+++ Exercise materials +++

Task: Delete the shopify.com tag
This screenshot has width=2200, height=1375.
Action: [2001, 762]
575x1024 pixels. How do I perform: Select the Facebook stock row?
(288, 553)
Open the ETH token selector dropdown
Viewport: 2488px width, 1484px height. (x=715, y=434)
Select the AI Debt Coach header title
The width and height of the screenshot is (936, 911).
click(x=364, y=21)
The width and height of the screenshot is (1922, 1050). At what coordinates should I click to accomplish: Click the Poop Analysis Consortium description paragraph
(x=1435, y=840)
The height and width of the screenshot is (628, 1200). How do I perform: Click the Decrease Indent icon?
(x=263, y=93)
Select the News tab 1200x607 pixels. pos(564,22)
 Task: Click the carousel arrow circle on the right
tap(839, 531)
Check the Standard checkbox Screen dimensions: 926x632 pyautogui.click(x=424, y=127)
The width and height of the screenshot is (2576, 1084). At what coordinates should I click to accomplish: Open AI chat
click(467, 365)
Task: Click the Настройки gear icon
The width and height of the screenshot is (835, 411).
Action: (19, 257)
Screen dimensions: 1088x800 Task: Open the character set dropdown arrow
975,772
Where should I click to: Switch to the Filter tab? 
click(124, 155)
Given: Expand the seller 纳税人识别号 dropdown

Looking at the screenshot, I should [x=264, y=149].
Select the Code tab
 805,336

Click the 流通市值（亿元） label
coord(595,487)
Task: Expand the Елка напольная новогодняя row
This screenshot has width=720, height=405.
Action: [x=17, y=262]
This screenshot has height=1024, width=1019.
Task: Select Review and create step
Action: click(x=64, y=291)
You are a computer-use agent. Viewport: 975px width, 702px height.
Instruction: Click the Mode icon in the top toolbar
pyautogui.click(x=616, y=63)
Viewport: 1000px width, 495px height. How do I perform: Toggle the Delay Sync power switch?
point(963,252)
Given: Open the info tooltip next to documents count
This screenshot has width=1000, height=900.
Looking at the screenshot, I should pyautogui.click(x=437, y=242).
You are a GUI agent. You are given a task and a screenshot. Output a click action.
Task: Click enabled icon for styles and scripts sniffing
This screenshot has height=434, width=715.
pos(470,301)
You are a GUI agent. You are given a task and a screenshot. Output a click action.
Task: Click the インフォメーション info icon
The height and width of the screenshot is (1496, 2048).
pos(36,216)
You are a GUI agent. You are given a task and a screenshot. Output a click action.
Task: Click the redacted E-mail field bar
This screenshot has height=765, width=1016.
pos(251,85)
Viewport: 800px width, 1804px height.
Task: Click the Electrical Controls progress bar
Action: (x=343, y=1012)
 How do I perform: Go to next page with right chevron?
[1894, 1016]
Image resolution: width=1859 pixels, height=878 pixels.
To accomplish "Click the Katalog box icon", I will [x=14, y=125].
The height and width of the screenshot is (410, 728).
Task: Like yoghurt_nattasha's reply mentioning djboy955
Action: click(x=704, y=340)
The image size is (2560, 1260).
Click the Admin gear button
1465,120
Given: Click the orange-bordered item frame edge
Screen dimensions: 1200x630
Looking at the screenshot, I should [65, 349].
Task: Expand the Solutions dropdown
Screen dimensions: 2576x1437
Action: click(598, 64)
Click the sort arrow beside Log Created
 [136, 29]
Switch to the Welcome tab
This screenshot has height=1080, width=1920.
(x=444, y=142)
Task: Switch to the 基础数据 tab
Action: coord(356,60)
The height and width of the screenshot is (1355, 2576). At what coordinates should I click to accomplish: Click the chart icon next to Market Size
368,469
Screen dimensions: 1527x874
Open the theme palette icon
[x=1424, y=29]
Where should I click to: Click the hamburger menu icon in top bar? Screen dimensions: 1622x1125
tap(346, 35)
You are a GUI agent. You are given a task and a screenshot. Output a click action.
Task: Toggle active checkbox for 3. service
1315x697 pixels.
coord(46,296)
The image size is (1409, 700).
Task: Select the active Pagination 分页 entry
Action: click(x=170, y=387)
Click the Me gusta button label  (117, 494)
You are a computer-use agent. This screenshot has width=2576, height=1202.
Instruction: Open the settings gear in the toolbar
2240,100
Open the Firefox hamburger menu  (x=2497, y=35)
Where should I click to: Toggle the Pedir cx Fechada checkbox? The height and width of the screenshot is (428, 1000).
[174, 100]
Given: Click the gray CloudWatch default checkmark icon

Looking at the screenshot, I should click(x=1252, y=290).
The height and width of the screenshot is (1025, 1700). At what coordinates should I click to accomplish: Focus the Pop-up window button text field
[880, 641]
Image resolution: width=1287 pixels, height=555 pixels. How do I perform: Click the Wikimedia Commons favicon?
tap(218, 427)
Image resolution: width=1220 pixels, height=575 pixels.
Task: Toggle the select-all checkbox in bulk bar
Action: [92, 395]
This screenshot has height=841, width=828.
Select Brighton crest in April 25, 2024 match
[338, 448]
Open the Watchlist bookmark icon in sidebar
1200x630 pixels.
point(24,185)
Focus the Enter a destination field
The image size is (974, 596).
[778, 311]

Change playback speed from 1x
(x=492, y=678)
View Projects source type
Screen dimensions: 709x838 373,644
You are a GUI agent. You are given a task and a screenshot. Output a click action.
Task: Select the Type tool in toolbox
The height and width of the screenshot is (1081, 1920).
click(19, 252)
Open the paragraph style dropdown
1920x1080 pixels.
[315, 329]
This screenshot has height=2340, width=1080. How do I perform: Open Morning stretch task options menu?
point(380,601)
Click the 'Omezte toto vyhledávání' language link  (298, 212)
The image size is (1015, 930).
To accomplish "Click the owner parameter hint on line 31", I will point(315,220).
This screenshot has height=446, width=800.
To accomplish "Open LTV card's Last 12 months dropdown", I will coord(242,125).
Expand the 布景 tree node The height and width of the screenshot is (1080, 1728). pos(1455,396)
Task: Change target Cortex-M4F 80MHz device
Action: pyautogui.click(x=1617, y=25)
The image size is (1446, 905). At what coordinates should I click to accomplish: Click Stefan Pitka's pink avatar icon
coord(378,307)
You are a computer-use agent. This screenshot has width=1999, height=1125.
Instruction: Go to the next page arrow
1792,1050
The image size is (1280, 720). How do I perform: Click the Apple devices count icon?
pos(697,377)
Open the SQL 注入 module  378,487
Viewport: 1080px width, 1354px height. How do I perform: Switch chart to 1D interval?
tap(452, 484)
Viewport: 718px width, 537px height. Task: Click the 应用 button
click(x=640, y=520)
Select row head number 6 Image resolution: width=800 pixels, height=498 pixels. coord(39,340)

+++

Given exercise:
Rewrite everything from the start of the entries down to the line containing "(x=1435, y=840)", replacing "dropdown" with "menu" and leaving the rest unchanged.

Output:
Task: Delete the shopify.com tag
This screenshot has width=2200, height=1375.
Action: [2001, 762]
575x1024 pixels. How do I perform: Select the Facebook stock row?
(288, 553)
Open the ETH token selector menu
Viewport: 2488px width, 1484px height. (x=715, y=434)
Select the AI Debt Coach header title
The width and height of the screenshot is (936, 911).
click(x=364, y=21)
The width and height of the screenshot is (1922, 1050). At what coordinates should I click to accomplish: Click the Poop Analysis Consortium description paragraph
(x=1435, y=840)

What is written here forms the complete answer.